Written exercise = Reproduce the part of the listing that starts at the line containing "Where should I click to: Click the Добавить" and ends at the line containing "[x=322, y=341]", including both of those lines, without changing a character.

Data section =
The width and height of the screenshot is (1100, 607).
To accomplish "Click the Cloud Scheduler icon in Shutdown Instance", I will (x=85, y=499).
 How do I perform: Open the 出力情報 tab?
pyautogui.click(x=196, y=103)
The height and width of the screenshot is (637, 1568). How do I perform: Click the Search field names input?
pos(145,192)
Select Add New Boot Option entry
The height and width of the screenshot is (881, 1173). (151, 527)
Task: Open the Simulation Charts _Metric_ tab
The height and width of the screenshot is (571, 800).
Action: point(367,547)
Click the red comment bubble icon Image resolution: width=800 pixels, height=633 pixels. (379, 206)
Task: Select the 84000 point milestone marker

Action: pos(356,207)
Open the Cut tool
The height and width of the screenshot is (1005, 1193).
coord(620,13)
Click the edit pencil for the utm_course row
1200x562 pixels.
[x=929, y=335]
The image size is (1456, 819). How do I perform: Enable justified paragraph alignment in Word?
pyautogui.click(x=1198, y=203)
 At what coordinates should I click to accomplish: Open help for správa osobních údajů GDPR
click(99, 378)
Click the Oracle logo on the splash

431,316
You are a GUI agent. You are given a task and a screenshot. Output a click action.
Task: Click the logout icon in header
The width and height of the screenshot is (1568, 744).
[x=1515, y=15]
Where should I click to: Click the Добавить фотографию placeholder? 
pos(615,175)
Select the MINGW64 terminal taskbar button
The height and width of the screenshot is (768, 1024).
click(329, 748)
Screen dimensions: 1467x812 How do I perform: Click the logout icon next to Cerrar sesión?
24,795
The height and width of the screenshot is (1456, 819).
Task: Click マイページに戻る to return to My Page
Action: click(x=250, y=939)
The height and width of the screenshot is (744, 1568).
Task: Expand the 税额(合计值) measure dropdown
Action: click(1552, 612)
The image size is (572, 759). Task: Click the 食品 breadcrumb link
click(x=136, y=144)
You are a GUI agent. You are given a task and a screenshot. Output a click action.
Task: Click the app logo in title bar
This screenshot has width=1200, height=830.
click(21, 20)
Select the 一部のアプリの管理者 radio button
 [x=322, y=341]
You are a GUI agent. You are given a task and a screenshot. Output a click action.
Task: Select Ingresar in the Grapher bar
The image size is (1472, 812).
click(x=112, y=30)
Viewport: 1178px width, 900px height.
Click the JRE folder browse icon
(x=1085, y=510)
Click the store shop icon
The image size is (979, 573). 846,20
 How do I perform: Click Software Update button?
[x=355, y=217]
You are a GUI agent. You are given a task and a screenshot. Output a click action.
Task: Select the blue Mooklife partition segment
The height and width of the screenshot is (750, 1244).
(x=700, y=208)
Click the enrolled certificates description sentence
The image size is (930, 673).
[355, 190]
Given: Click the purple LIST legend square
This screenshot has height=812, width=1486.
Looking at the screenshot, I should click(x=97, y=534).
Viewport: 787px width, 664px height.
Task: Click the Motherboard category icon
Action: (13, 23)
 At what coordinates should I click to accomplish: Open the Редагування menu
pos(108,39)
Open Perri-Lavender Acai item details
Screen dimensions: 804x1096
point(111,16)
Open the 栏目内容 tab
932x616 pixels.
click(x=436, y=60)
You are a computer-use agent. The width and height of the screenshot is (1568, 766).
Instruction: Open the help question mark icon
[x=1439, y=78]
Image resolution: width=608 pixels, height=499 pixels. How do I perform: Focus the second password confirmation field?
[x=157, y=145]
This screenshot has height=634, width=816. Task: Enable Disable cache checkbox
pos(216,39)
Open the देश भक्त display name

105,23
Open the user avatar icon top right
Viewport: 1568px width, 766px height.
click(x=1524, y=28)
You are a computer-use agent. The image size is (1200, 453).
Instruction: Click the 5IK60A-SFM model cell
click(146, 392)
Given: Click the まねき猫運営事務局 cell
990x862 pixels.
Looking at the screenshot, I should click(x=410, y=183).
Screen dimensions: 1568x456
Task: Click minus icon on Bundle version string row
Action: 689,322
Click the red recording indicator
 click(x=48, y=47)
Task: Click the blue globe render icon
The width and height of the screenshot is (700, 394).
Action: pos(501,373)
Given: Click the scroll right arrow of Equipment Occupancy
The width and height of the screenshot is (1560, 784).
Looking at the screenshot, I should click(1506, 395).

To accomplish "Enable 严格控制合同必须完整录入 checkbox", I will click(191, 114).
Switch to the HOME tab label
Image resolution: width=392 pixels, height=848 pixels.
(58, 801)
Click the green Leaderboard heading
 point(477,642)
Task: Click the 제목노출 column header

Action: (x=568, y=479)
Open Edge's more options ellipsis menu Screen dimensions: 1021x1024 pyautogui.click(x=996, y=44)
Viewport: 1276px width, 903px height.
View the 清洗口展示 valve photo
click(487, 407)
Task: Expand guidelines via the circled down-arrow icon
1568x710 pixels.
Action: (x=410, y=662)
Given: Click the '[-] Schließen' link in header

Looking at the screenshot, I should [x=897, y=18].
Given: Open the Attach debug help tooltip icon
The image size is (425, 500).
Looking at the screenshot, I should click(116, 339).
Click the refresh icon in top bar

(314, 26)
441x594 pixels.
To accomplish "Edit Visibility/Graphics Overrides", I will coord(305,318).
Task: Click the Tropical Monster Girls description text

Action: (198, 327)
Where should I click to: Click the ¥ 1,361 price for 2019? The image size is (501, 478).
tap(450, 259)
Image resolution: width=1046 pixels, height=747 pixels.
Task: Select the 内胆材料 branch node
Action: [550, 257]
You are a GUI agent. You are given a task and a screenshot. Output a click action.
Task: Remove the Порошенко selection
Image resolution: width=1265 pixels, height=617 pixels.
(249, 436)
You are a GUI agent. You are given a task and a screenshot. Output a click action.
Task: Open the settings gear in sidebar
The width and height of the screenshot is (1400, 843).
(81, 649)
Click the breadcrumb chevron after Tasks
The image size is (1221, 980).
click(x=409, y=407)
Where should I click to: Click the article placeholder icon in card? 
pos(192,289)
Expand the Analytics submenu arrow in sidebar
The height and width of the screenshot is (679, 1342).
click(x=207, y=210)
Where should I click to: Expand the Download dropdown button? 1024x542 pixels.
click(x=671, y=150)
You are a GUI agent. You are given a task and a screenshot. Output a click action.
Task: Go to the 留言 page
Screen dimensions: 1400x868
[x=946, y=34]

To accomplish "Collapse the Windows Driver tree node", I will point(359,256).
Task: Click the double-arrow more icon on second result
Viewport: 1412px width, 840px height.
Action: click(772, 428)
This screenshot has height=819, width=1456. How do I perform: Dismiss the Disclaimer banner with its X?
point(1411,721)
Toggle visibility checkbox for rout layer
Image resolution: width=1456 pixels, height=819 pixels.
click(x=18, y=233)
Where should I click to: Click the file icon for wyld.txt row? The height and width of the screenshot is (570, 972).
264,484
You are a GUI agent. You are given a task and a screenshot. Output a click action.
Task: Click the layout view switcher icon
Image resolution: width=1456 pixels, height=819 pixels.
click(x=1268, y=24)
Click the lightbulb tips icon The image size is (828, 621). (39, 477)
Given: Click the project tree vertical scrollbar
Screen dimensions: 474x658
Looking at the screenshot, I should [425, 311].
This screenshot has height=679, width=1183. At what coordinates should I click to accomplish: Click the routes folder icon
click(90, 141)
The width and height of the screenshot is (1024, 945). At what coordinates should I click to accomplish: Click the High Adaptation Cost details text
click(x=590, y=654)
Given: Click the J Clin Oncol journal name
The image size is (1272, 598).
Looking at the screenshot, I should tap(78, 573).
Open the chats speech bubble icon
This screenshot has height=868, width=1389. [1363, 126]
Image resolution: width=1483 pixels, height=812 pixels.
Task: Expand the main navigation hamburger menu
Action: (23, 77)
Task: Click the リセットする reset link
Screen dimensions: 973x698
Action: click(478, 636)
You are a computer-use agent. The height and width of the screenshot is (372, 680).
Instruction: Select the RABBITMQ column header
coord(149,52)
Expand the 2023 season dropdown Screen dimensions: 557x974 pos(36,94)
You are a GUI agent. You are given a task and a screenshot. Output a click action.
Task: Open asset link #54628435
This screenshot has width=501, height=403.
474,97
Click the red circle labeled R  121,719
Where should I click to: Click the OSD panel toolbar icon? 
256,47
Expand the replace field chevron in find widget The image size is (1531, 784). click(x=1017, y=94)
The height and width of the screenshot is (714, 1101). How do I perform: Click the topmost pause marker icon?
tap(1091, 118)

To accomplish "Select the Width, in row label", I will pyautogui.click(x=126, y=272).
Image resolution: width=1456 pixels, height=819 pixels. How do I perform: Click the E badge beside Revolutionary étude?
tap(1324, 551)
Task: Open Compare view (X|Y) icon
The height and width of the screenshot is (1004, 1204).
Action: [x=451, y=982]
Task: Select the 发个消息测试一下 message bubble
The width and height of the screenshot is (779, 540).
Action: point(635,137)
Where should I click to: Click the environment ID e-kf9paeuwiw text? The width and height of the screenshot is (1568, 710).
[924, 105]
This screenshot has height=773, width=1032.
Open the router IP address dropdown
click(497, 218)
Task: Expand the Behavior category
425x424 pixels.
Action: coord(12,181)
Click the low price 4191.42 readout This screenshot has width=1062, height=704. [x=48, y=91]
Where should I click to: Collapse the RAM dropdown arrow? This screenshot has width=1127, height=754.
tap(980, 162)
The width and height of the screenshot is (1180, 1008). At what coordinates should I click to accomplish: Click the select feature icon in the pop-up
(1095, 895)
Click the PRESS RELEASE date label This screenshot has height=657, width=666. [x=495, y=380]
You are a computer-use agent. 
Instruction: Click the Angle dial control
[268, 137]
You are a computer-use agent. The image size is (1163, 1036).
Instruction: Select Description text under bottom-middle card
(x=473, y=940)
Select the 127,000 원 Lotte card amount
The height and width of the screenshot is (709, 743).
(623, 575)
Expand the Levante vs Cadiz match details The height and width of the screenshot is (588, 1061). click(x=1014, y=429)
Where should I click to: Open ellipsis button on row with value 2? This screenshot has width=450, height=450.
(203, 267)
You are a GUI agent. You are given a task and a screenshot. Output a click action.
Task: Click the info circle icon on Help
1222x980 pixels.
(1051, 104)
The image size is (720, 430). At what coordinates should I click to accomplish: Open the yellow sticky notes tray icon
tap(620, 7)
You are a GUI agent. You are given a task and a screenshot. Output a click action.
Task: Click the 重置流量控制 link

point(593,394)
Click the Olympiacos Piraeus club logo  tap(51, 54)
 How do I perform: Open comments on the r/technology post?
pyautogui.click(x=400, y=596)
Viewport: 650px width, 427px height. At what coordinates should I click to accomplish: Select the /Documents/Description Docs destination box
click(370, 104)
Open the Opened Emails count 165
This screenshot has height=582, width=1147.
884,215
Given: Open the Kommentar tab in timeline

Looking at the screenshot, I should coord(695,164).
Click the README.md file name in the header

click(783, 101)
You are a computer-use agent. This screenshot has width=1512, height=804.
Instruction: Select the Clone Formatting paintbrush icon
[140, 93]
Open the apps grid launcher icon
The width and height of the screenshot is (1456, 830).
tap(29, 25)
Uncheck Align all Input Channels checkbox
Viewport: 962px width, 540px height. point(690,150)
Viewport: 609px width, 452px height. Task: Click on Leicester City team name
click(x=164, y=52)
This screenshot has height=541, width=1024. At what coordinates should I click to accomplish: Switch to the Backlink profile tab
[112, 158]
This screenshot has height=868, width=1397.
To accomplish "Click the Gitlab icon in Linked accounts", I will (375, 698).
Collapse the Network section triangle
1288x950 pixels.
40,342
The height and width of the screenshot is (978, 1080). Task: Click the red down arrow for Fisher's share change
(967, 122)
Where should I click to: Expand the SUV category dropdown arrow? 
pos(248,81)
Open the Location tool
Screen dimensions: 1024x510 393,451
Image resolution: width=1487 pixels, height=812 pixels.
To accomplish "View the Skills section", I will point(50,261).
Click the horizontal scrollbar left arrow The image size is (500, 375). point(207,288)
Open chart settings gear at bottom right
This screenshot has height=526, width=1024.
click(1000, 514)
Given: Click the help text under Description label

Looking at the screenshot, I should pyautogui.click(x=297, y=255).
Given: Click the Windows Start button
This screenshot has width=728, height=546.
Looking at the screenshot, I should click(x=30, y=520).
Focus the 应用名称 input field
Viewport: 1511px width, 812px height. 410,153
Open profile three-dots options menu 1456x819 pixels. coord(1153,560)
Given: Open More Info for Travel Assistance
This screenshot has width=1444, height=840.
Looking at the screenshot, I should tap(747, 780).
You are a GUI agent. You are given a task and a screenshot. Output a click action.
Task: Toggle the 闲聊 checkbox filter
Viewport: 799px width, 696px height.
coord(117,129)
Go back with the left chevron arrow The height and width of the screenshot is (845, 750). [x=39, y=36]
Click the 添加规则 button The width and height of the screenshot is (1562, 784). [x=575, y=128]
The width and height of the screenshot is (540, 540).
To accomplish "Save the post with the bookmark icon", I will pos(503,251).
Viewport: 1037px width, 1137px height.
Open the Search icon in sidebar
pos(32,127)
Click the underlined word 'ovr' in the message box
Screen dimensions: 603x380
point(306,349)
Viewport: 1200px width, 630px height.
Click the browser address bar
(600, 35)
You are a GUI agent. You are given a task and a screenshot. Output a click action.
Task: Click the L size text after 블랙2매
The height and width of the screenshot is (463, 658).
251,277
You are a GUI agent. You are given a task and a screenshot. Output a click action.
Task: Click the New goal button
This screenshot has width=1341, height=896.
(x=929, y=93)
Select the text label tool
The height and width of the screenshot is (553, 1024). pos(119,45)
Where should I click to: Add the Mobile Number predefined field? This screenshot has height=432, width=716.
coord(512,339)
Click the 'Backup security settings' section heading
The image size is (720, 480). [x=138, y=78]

Final result =
Where should I click to: Click the Добавить фотографию placeholder? 
pos(615,175)
Select the MINGW64 terminal taskbar button
The height and width of the screenshot is (768, 1024).
click(329, 748)
Screen dimensions: 1467x812 How do I perform: Click the logout icon next to Cerrar sesión?
24,795
The height and width of the screenshot is (1456, 819).
Task: Click マイページに戻る to return to My Page
Action: click(x=250, y=939)
The height and width of the screenshot is (744, 1568).
Task: Expand the 税额(合计值) measure dropdown
Action: click(1552, 612)
The image size is (572, 759). Task: Click the 食品 breadcrumb link
click(x=136, y=144)
You are a GUI agent. You are given a task and a screenshot. Output a click action.
Task: Click the app logo in title bar
This screenshot has width=1200, height=830.
click(21, 20)
Select the 一部のアプリの管理者 radio button
 [x=322, y=341]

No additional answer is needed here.